In search of…

Proust_proof

Section of a Proust page proof — from the Bibliotheque Nationale.

Today is the centenary of the publication of Du côté de chez Swann, the first volume of Marcel Proust’s sprawling masterpiece, À la recherche du temps perdu. There’s a lovely post about it by Adrian Tahourdin in the TLS Blog.

On the eve of publication Proust set out his artistic credo in Le Temps: “Je ne publie qu’un volume, Du côté de chez Swann, d’un roman qui aura pour titre général A la recherche du temps perdu. J’aurais voulu publier le tout ensemble; mais on n’édite plus d’ouvrages en plusieurs volumes. Je suis comme quelqu’un qui a une tapisserie trop grande pour les appartements actuels et qui a été obligé de la couper” (“ . . . I would have liked to have published the whole thing together, but works are no longer published several volumes at a time. I am like somebody who has a wall hanging too big for the intended rooms and who has been obliged to cut it up”). He points out that his novel “is dominated by the distinction between involuntary and voluntary memory” and goes on to stress that the “Je”, i.e. the Narrator, of the novel is not him, before concluding “The pleasure that an artist gives us, is to introduce us to another universe” – “Le plaisir que nous donne un artiste, c’est de nous faire connaître un univers de plus”. He must have known these words could be fully applied to his own forthcoming work.
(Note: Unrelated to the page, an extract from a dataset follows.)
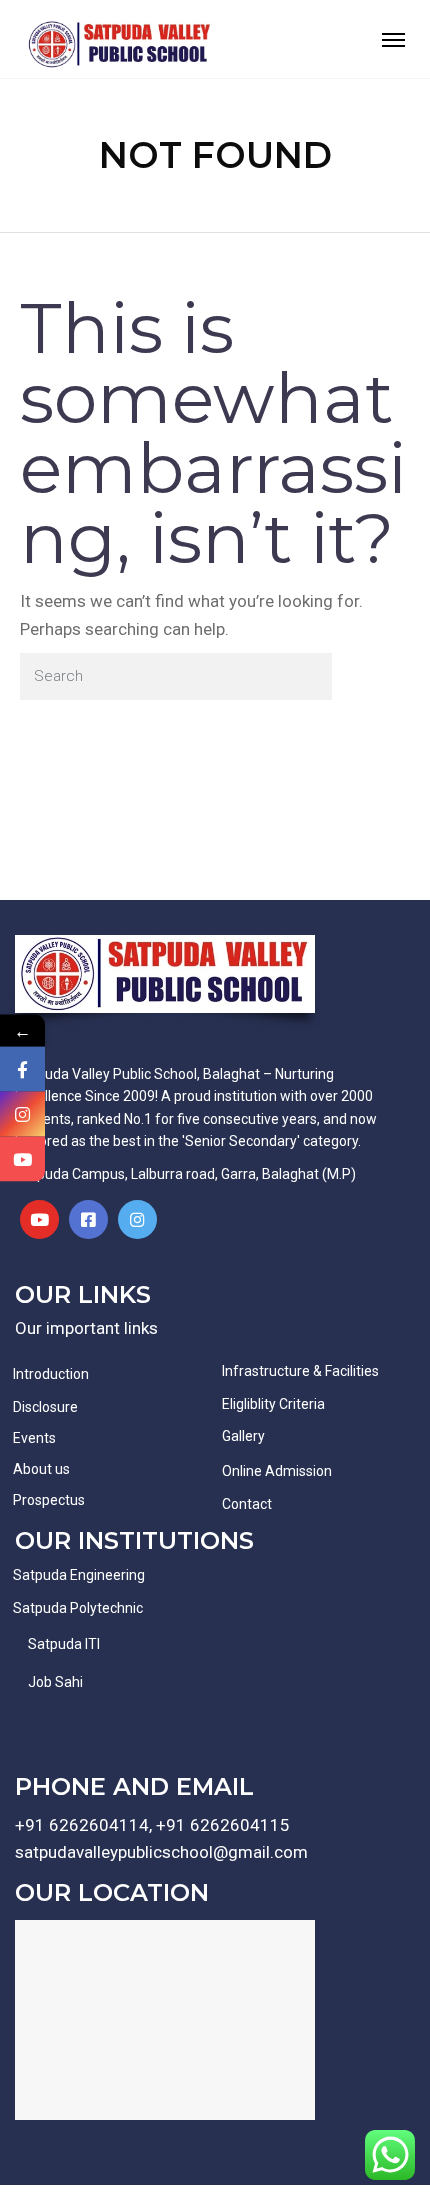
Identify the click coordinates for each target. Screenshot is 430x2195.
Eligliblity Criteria (273, 1404)
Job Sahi (55, 1682)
The first English translation was by Scott Montcrieff, who was a journalist on the Times. One of my early mentors was a wonderful journalist, Claude Cockburn, whose first job was on the Times and who used to invite me and my girlfriend (later my wife) to his house outside Youghal in Co. Cork. In his memoirs he recalls being assigned first to the paper’s Foreign department. On entering the room, he found a long table at which sat various sub-editors poring over galley proofs and papers. At the end sat a chap who had barricaded himself behind great piles of books. “That’s Montcrieff”, explained one of the hacks. “He likes to get on with his work undisturbed”. The ‘work’, needless to say, was the translation. Those were the days.

The second English translation was by Terry (Terence) Kilmartin, who was the Literary Editor of the Observer, and the man who brought me onto the paper. But he never did any translating in the office.